Session Model

Why a session model

BUA is an internal tool. Sessions are bookkeeping for debugger-attach lifecycle + audit, not consent tokens. There is no TTL, no approval step, no “Trust this site” flow. A session exists on a tab from the moment the agent first acts there, and ends when the lifecycle says so (tab closed, user idle, user-stopped, blocklisted).

The extension still enforces one hard boundary: a domain blocklist, checked before every action. Everything else is recorded (audit log) but not gated.

Session shape

interface ActiveSession {
  tabId: number; // primary key
  domain: string; // current domain (updated silently on navigation)
  startedAt: number; // epoch ms of creation
  lastActionAt: number; // epoch ms of most recent action dispatch
  actionCount: number;
}

Persisted in chrome.storage.local under activeSessions. Writes are serialized via an in-memory promise chain (withSessionWriteLock) — chrome.storage.local has no CAS, so concurrent mutations would clobber each other without the lock.

Session identity

Sessions are keyed by tabId, not by domain. A single domain can host multiple concurrent sessions when the site is open on more than one tab. This is intentional: it lets the agent work on its own isolated tab (in the BUA window) while the user continues browsing the same domain on their own tab.
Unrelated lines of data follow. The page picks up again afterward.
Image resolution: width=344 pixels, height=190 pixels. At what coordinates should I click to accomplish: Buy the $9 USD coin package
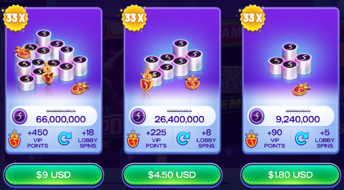tap(53, 175)
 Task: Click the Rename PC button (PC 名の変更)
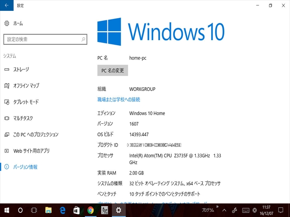pos(113,71)
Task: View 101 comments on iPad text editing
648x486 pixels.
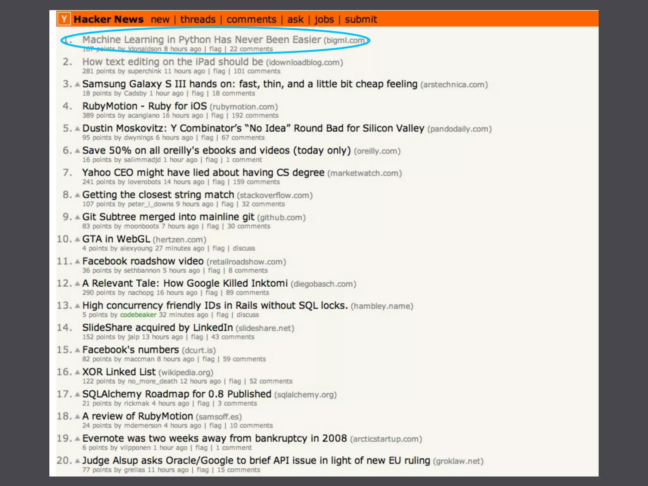Action: pos(257,71)
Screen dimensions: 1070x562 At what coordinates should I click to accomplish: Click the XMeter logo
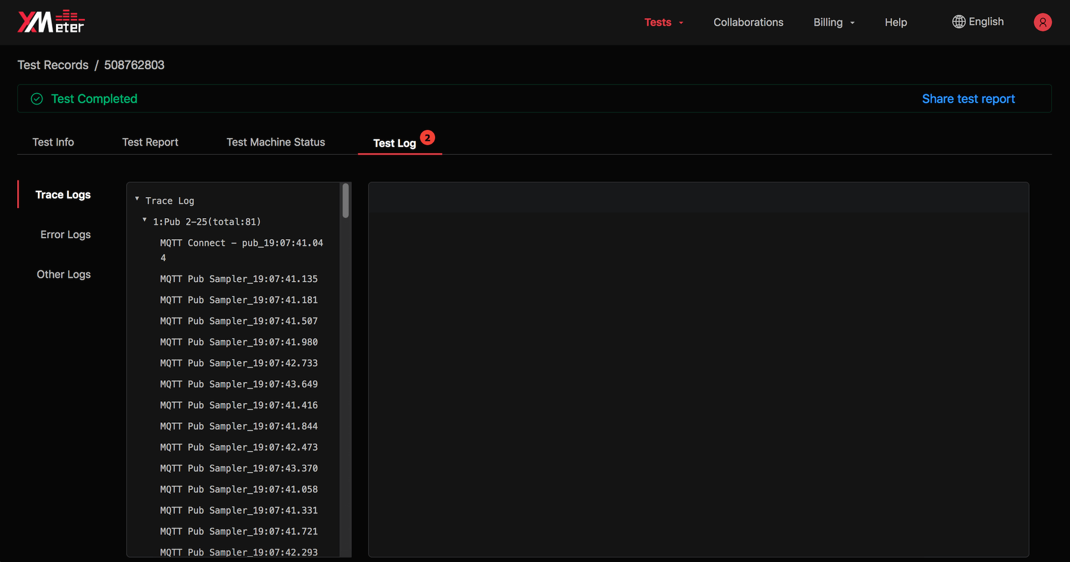[51, 22]
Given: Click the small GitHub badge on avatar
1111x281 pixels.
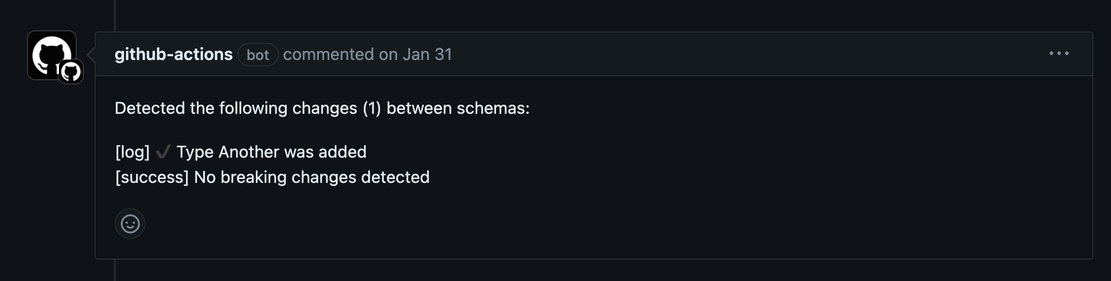Looking at the screenshot, I should pyautogui.click(x=71, y=72).
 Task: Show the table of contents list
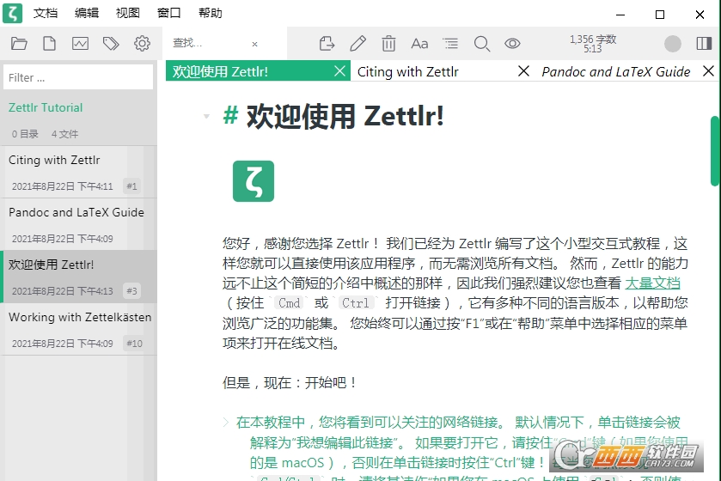point(450,44)
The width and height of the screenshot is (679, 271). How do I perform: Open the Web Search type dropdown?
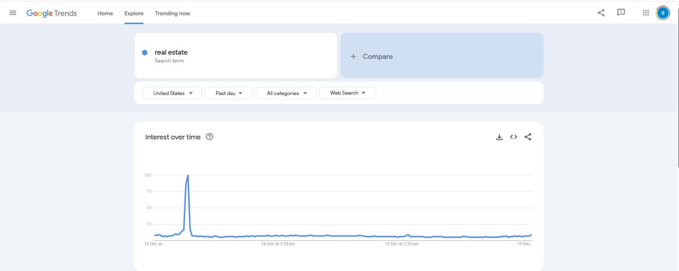click(347, 93)
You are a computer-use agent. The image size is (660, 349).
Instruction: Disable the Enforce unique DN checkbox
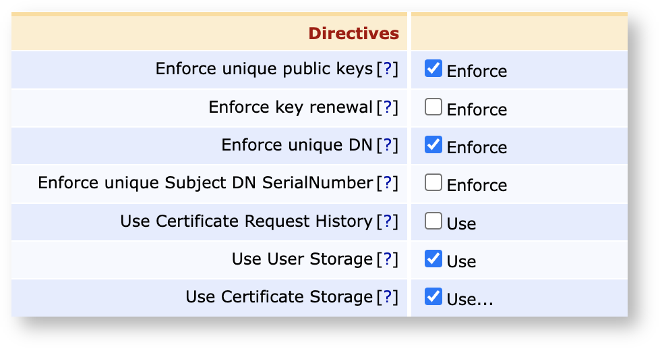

CDP commands target a specific tabId, so actions on one session never bleed into the other. The popup lists every active session with its tabId so the user can stop one without affecting siblings on the same domain.

Disambiguation when the agent omits `tabId`

Most actions (click, type, extract, …) accept an optional tabId. If it’s omitted, the extension picks in this order:

Any BUA-owned session (the agent’s own tabs are always safe targets).
A user-owned session only if it’s the one and only candidate.
Otherwise, fails with session_not_found listing the candidates so the agent retries with an explicit tabId.

Prompt guidance tells the agent to track tabId from open_tab’s return value and pass it on every follow-up. Omitting tabId is a convenience for the single-session case, not a guessing game.

How sessions are created

Two paths, both without user approval:

Path	How	Landing tab
Auto — first action	Agent sends any action for a tab that has no session yet	That tab (wherever it lives)
Explicit — `open_tab`	Browser subagent calls `open_tab(url)`	New tab in the BUA window by default

Auto-creation on first action

When the agent dispatches an action for tabId=T on domain=D, the action-dispatcher flow is:

Resolve tabId + domain (from the action payload + live tab state).
Check isDomainBlocked(domain) — if hit, return domain_blocked (terminal), fire domain_blocked WS event, no session created.
Call ensureSession(tabId, domain):
- No session yet → startSession + SessionEvent { type: "start" } → fires session_started WS event.
- Session exists for same domain → return existing.
- Session exists for different domain (tab navigated mid-session) → silently update session.domain to the new value, no event, no WS churn. Audit log records every action with current URL anyway.
Acquire per-tab lock.
Attach chrome.debugger (if not already).
Execute CDP action.
recordAction(tabId) — bump actionCount + lastActionAt.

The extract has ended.